11/06/16 原発をめぐる「東西対決」どうなってんの◆日刊ゲンダイ

「国民の生命を守る観点から(浜岡原発の停止は)当然だ」と述べたのは神戸商工会議所会頭を務める大橋忠晴・川崎重工業会長です。
関西経済同友会代表幹事の大林剛郎・大林組会長も、「毎日新聞」大阪本社版のインタヴューに応じた6月7日、「3月11日以降の新規立地は難しい」と”脱原発”宣言しました。因(ちな)みに大林組は、関西電力美浜原発1号機の原子炉建屋を始め、原子力関連施設の施工を手掛けています。
「長期的には(太陽・風力・地熱等の)再生可能エネルギーをどれだけ使うかだ。中期的には原発の安全性を高めてリスクを限りなく下げ、その間に(再生可能エネルギーの)技術力や効率を高めていくしか日本では道がない」との彼の発言は、2022年迄に原発を全廃するドイツの戦略的心智に通じます。
が、そのインタヴューと同日に首相官邸で開催された「新成長戦略実現会議」では、「原発の安全性を明確に説明すべき」、「原発稼働の必要性を説得するのが国の責任」と「早期稼働を求める意見が相次いだ」と共同通信は配信しました。前者は日本商工会議所会頭の岡村正・東芝会長、後者は経済同友会代表幹事の長谷川閑史・武田薬品工業社長の発言です。
東京大学を卒業後に中曽根康弘氏の紹介で日本原子力発電に入社した与謝野馨経済財政担当大臣も「引き続き国策としての原発推進の重要性を指摘。原子力政策の推進に異論は出なかった」と議事録は語ります。

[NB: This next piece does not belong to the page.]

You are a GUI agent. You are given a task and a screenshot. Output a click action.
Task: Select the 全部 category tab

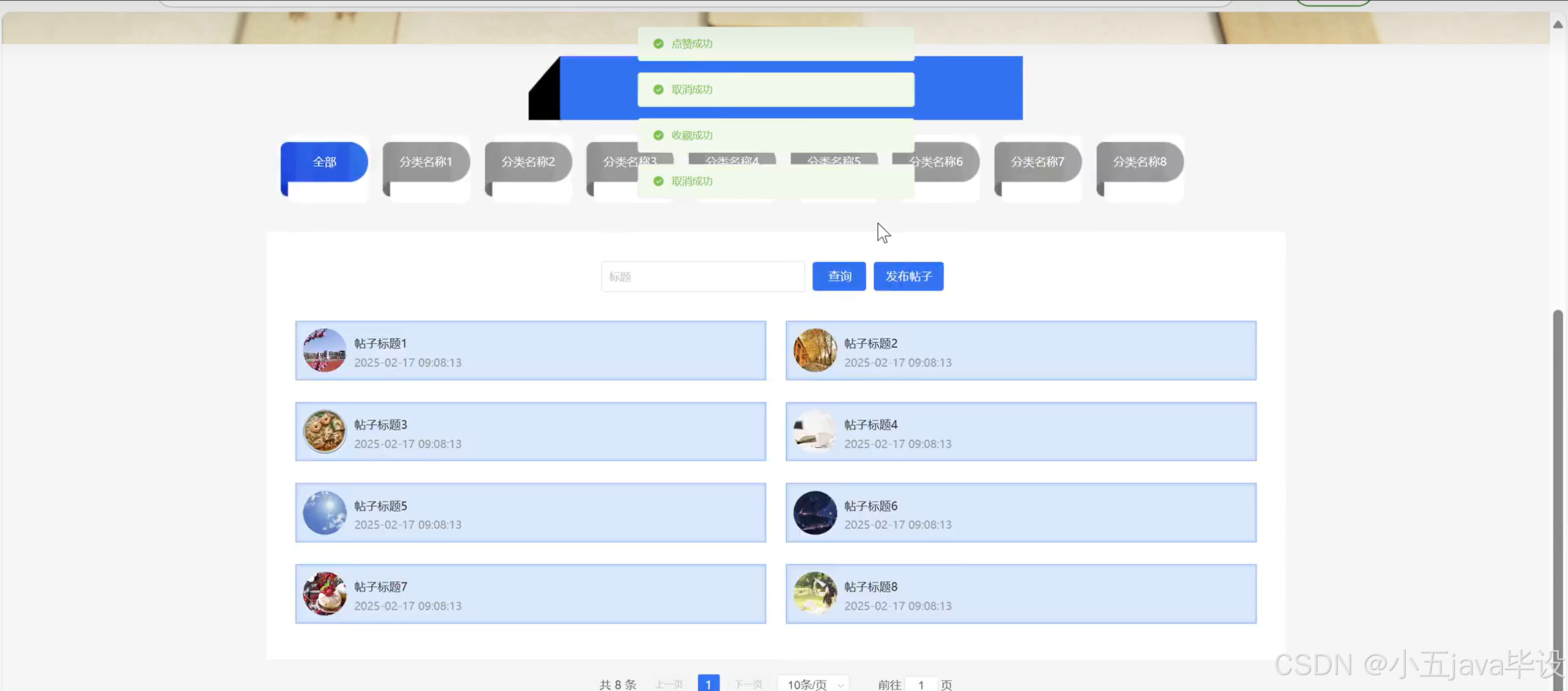click(324, 162)
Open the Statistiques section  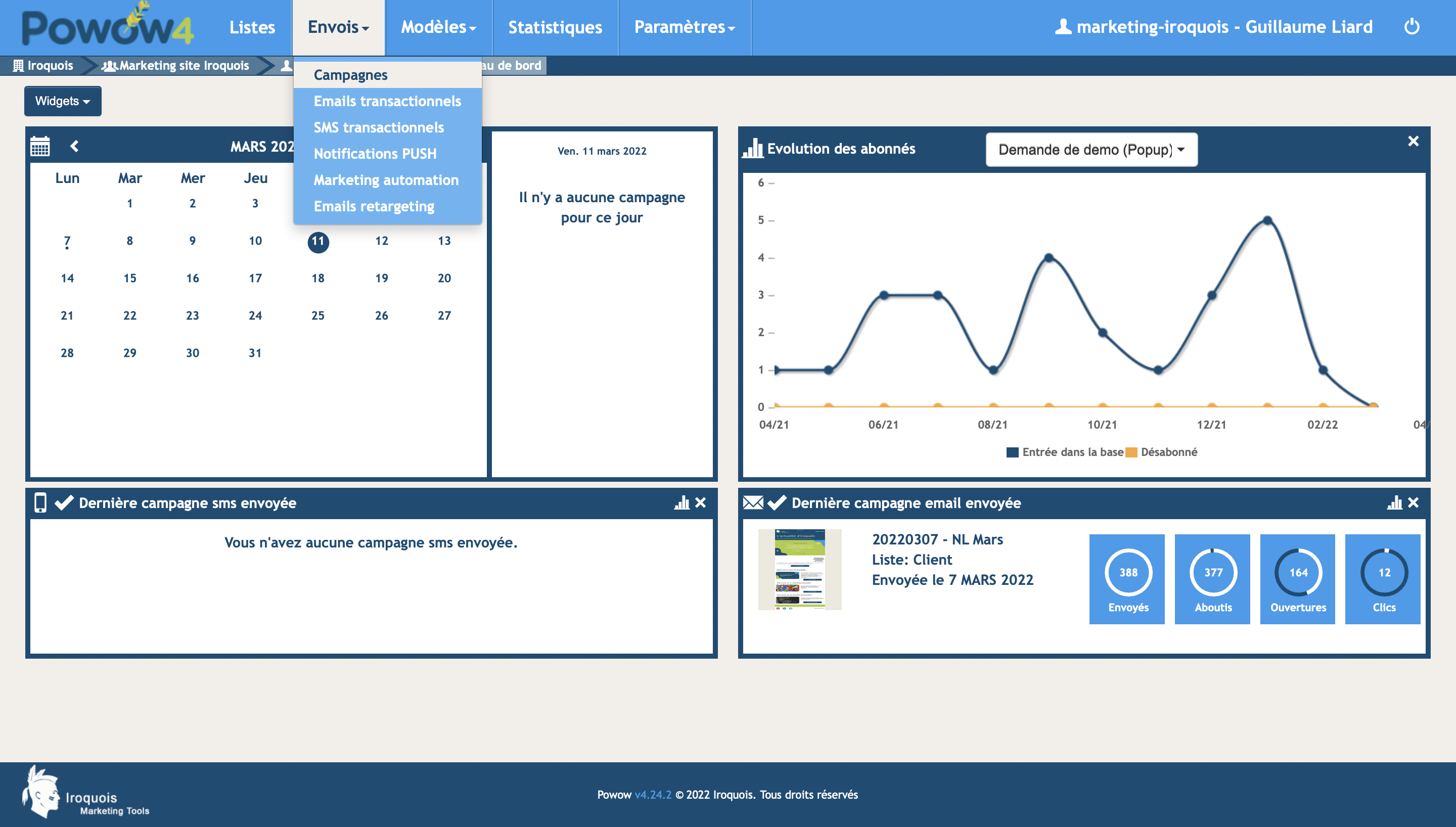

いやはや何たる「東西対立」。16年前の震災時に森毅氏や瀬戸内寂聴女史を起用し、「水、持ってって」の軽妙洒脱な公共広告CMを制作の大阪電通。「心をひとつに、がんばろう日本」と”大連立翼賛体制”を永田町に先駆け唱和する今回のACの硬直性。彼我の心智の違いを隠喩します。
「大阪発祥の住友グループで実質的な本社を残すのは当社ぐらい」と9日付「讀賣新聞」大阪本社版で述懐の松本正義・住友電気工業社長は、「超電導の技術を応用した送電線にすれば送電ロスを大幅に減らせる」、「銅線を使っている現在の送電線では、銅線の電気抵抗で約5%の電力が失われている。このロスは原発数基分の発電量に当たる」と看破しています。
思えば太陽光発電パネルの生産も技術開発も関西が嚆矢(こうし)でした。孤立無援なれど意気軒昂な宰相も御遍路の前に関西で叡智を”一夜漬け”したら、大向こうが唸(うな)る実体を伴った新たな奇策を打ち出せるやも知れません。